Performer finds fierce competition and community in Oakland ballroom scene
Performer finds fierce competition and community in Oakland ballroom scene 03:47

A trend that started in New York City as a way to help young gender fluid and trans people of color find a safe space to be themselves is thriving in Oakland.

Welcome to the glittering world of "ballroom," where the colors are bright, the drama is high, and the heels are even higher. 

"Ballroom was very much an escape for me. A place where I could come and be a different person," Soho Tisci said. 

In 2021, Tisci moved to the Bay Area from Brooklyn looking for acceptance. He found it in Oakland's ballroom scene, where he learned to "vogue."
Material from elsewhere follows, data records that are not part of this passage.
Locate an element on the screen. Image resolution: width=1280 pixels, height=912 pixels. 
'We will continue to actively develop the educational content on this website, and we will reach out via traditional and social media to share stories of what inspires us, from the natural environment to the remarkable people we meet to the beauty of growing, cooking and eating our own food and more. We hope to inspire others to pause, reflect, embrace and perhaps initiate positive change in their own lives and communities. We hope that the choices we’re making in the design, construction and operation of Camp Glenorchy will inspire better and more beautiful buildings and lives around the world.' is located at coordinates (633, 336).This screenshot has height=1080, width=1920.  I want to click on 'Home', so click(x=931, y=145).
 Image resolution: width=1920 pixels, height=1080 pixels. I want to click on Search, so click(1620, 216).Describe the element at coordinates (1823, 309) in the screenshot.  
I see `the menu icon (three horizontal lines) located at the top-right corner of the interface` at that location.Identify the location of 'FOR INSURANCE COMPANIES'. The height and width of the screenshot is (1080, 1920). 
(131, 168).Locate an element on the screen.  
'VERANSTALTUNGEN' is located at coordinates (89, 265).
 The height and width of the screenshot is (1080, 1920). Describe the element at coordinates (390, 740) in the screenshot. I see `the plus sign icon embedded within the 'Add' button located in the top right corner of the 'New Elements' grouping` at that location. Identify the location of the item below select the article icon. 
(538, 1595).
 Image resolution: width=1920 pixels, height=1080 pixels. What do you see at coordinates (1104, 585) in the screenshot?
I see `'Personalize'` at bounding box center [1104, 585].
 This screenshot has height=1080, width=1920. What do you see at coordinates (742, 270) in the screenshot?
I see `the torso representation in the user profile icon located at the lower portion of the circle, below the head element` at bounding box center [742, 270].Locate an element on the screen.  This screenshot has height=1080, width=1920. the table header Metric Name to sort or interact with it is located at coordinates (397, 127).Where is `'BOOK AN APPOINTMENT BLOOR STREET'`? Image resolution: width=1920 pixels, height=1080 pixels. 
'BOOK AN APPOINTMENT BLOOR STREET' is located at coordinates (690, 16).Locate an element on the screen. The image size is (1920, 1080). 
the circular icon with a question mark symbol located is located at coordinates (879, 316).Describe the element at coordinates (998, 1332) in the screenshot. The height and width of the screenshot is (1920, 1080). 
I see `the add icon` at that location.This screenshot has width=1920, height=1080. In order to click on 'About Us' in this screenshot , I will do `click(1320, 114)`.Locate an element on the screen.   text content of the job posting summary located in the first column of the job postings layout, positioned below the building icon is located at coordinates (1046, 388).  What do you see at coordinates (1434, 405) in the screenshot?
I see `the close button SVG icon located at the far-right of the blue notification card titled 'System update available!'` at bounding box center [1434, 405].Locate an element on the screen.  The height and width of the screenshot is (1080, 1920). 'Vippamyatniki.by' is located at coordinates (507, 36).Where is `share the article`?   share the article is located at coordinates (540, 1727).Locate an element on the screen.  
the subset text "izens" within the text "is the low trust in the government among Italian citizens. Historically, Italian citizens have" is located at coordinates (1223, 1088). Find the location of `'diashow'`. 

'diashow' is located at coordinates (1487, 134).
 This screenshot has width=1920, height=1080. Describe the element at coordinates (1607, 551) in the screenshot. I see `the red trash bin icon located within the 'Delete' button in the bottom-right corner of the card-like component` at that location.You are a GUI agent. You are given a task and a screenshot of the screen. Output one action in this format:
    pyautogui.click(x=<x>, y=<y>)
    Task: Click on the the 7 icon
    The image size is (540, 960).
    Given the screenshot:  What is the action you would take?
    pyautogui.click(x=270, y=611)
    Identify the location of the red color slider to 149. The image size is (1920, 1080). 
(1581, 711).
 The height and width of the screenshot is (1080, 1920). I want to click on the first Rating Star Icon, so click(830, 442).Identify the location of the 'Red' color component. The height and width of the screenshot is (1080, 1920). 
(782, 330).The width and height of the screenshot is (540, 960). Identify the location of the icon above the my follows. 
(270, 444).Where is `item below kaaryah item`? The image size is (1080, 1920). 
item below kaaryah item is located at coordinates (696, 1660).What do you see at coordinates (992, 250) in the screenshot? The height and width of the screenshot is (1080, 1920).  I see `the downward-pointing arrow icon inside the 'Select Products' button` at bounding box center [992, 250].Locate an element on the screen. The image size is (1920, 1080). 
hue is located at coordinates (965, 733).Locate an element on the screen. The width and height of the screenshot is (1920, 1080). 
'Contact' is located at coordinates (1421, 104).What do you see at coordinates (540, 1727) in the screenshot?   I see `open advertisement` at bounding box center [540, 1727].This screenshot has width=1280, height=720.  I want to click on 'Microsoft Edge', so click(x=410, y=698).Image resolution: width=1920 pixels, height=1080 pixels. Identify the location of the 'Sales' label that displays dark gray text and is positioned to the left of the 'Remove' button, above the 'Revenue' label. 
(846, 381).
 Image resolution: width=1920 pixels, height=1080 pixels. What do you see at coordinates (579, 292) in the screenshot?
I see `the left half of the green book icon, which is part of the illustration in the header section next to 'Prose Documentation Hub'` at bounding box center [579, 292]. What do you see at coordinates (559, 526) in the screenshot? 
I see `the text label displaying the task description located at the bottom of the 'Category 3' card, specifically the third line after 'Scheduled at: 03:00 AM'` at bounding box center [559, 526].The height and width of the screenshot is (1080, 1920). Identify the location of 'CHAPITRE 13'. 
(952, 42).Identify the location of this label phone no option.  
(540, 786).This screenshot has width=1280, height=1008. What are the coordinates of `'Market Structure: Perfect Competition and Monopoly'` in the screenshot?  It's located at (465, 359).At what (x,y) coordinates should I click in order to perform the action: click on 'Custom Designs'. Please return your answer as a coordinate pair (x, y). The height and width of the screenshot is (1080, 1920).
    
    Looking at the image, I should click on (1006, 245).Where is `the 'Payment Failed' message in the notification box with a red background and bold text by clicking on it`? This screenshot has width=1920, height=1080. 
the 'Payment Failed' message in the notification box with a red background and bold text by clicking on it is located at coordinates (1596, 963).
The dance style, popularized by Madonna's iconic music video for her song of the same name, is rooted in the ballroom culture of New York City in the 1980s, where gender fluid people of color formed groups known as "houses" — chosen families that provide its members with protection and a sense of belonging.

Houses face off in fierce but friendly ballroom competitions that include different categories. 

"Ballroom for me is like Hollywood for the gay community. And here I am a celebrity," Tisci said.

Tisci was competing in the runaway category at an event in downtown Oakland, where he was judged on his walk, confidence and overall look. For this competition, he dressed in a purple leather outfit covered in googly eyes. 

"I'm very much a big anime geek. And I just wanted to create my own version of [an] anime character and I wanted to kind of be, when I step out, all eyes on me. So I took it literal [sic]," he said. 

In recent years, the underground Ballroom community has stepped out of the shadows and into the limelight, appearing in Beyonce's Renaissance Tour as well as hit TV shows like FX's "Pose," Max's "Legendary," and "RuPaul's Drag Race" on MTV. 

"It's the attitude you command the room," said Eve Bodega St. Laurent, who served as the evening's host. "You want to get them to gaze into you."

St. Laurent, the mother of House of Bodega, said Oakland is quickly emerging as one of the most active ballroom scenes in the country. 

"It just brings unity and community together," she said. 

The event included eight different houses, each competing in its signature color. 

 As Tisci hit the dance floor decked out in purple, he focused on serving up the perfect amount of attitude to secure the highest score from the judges. In the end, he took the prize.

"You have to make people in the audience feel every bit, every moment, every morsel that you do. It's really kind of like an out of body experience," he said.